The report recommends ten areas of research initiatives for various government agencies as part of the next step in the process:
- Addressing the Replication Crisis: NIH should launch a coordinated initiative to confront the replication crisis, investing in reproducibility efforts to improve trust and reliability in basic science and interventions for childhood chronic disease.
- Post-Marketing Surveillance: NIH and FDA should build systems for real-world safety monitoring of pediatric drugs and create programs to independently replicate findings from industry-funded studies.
- Real-World Data Platform: Expand the NIH-CMS autism data initiative into a broader, secure system linking claims, EHRs, and environmental inputs to study childhood chronic diseases.
- AI-Powered Surveillance: Create a task force to apply AI and machine learning to federal health and nutrition datasets for early detection of harmful exposures and childhood chronic disease trends.
- GRAS Oversight Reform: Fund independent studies evaluating the health impact of self-affirmed GRAS food ingredients, prioritizing risks to children and informing transparent FDA rulemaking.
- Nutrition Trials: NIH should fund long-term trials comparing whole-food, reduced-carb, and low-UPF diets in children to assess effects on obesity and insulin resistance.
- Large-scale Lifestyle Interventions: Launch a coordinated national lifestyle-medicine initiative that embeds real-world randomized trials—covering integrated interventions in movement, diet, light exposure, and sleep timing—within existing cohorts and EHR networks.
- Drug Safety Research: Support studies on long-term neurodevelopmental and metabolic outcomes of commonly prescribed pediatric drugs, emphasizing real-world settings and meaningful endpoints.
- Alternative Testing Models: Invest in New Approach Methodologies (NAMs), such as organ-on-a-chip, microphysiological systems, and computational biology, to complement animal testing with more predictive human-relevant models.
- Precision Toxicology: Launch a national initiative to map gene–environment interactions affecting childhood disease risk, especially for pollutants, endocrine disruptors, and pharmaceuticals.

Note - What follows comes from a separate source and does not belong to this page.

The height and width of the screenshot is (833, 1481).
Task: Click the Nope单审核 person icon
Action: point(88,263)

During a press call on the report Thursday with the Cabinet ahead of its release, Health and Human Services Secretary Robert F. Kennedy Jr. emphasized that making policy recommendations is also central to the next phase of the process.

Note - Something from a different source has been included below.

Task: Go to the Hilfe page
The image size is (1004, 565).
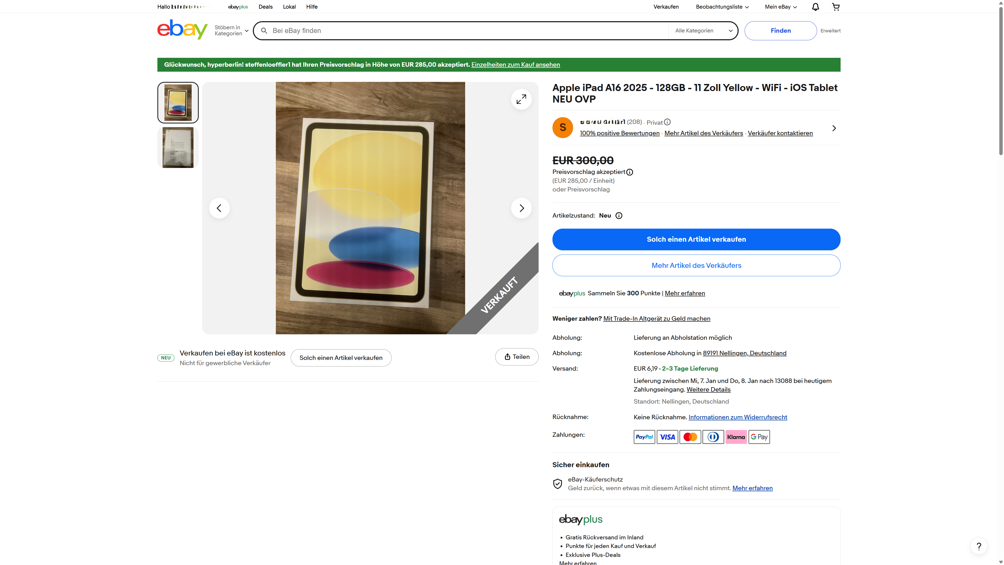Action: pos(312,7)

“It was 98 days ago today, on February 13, that President Trump…convened the MAHA Commission, and directed us to produce a report within 100 days,” Kennedy said.
“Over the next 100 days, we are going to do a follow-up report on policy recommendations,” he added.

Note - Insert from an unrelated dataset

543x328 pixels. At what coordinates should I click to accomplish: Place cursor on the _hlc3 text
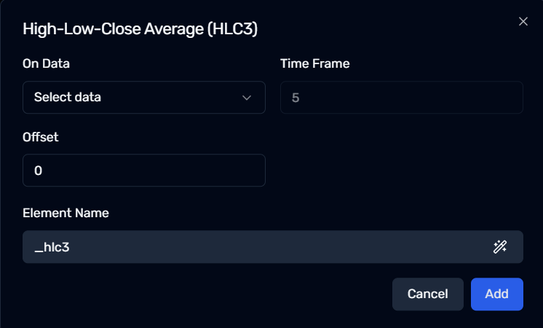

When asked what issues highlighted in the report he wants prioritized for policy recommendations, Kennedy said, “All of them all important,” but mentioned ultra-processed food in particular.
“I think everybody wants to prioritize the ultra-processed food crisis, and try to reduce our reliance on ultra-processed food and try to improve the quality of the food, improve the nutrient density of our food,” he said.